Inútil nesta fase da pandemia voltar às longas discussões havidas tanto no Brasil quanto nos Estados Unidos – e, em parte, na Hungria de Orbán – sobre a necessidade de quarentena; quarentena horizontal, quarentena vertical... Discussões aparentemente técnicas, mas que tinham provavelmente o objetivo de desacreditar as medidas preventivas e de organização do combate à pandemia. Assim, ocorreu que medidas rígidas de isolamento não foram sistematicamente implantadas, o que fez com que, segundo alguns especialistas, a duração da pandemia fosse estendida e o número de contaminados maior. Com isso, a economia também acabou sendo afetada. O auxílio emergencial, que permite que também pessoas sem qualquer tipo de renda possam permanecer isoladas, no caso do Brasil, só começou a ser distribuído a partir de final de abril de 2020, depois de muitas negociações entre o governo e o Congresso.

A partir de setembro os números de casos de infecção pelo coronavírus está caindo no Brasil. Em outros países da Europa, parece estar começando uma segunda onda de contaminação, depois que parte das atividades econômicas começaram a ser retomadas.

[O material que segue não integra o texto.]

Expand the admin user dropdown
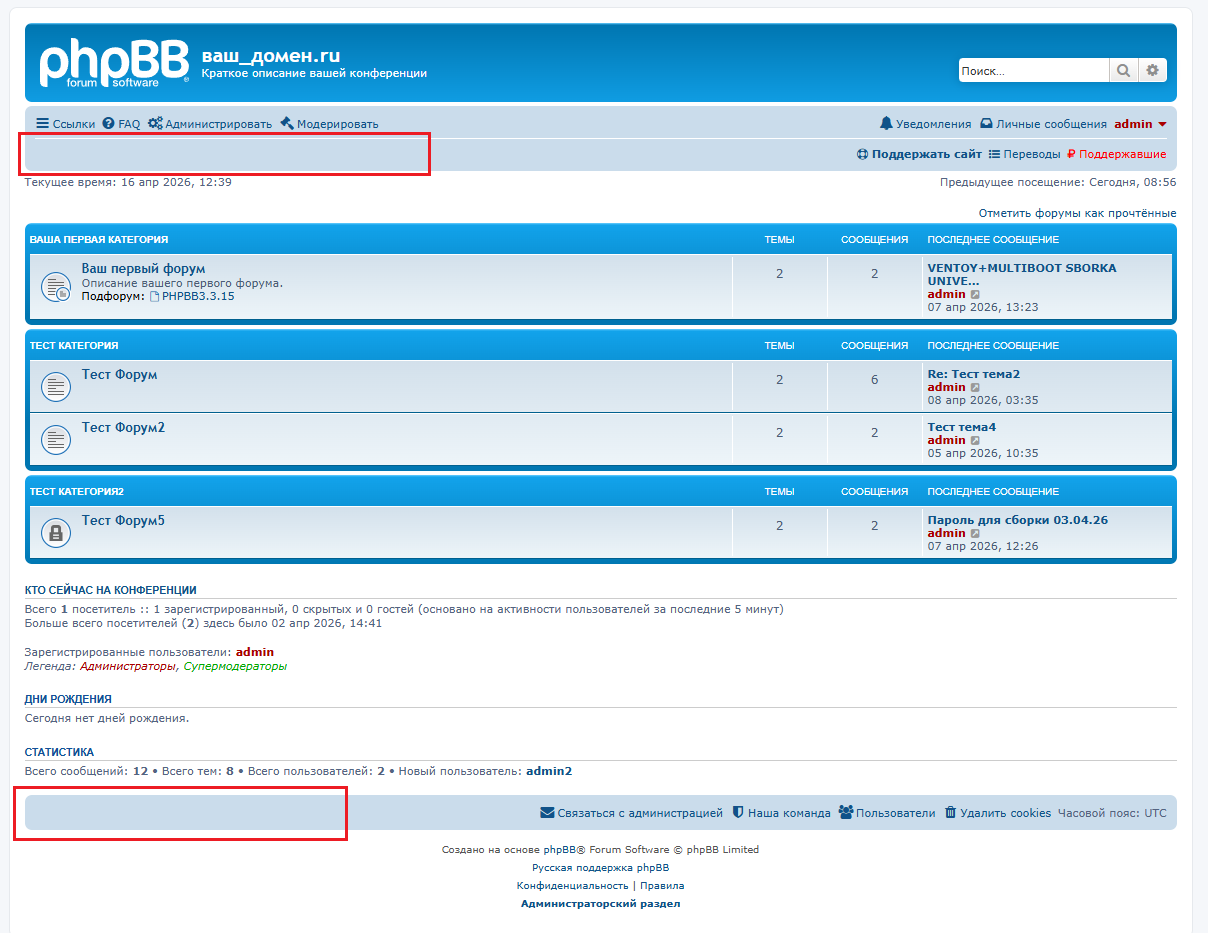This screenshot has width=1208, height=933. coord(1141,124)
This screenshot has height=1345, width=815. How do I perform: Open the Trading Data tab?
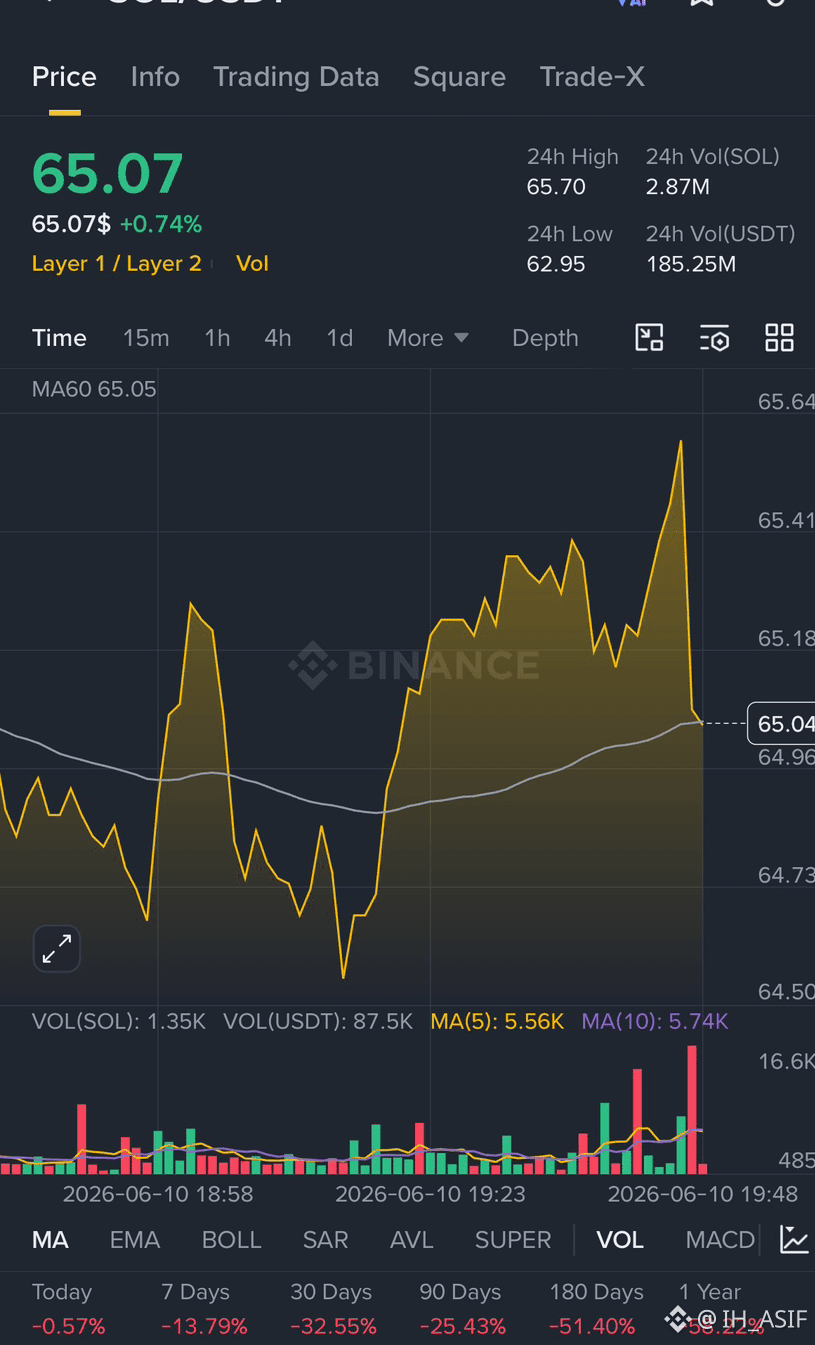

A gradual normalização da situação, seja em seus aspectos políticos, econômicos, sociais e médicos, só virá com a disponibilidade de uma vacina. Mas, mesmo sobre este tema ainda pairam dúvidas, o que dá margem a muita desinformação e circulação de notícias falsas. Não se sabe ainda, por exemplo, quando a vacina estará disponível. Os mais otimistas já preveem possibilidades de imunização a partir de dezembro de 2020, outros durante o primeiro trimestre de 2021 e os mais pessimistas somente mais tarde. Também existem os grupos que dizem confiar somente na vacina de certo país ou empresa, como se para qualquer vacina não fosse mandatória a fase de testes, durante os quais é preciso atingir certos padrões de efetividade. Outros, querendo ser mais originais ainda, dizem que, seguindo as afirmações do presidente, “ninguém é obrigado a tomar vacina” e que não tomarão a vacina. Enfim, falta de informação, ausência de diretrizes, que deveriam ser estabelecidas pelo órgãos competentes, entre outras coisas.

Esta não foi a primeira e não será a última pandemia a afetar a humanidade. Cientistas já anteveem a chegada de novas pandemias viróticas, inevitáveis, segundo eles, dada a invasão e destruição de áreas selvagens remanescentes, forçando microrganismos a procurarem novos hospedeiros – animais domésticos, de abate e humanos.

Uma das lições que mais uma vez se confirma é que o desenvolvimento social e político não é uma constante na história humana; princípio válido também para a nossa Civilização Ocidental. Povos e nações podem retroceder à ignorância, à credulidade e ao fanatismo em pouco tempo. Já vimos isso no século XX e novamente agora, quando se repetem as estratégias de grupos que apostam na desinformação e no embrutecimento, tirando das pessoas sua capacidade de analisar os fatos com racionalidade e bom senso. A história não se repete, mas os impulsos dos grupos humanos, animais que somos, têm certa previsibilidade.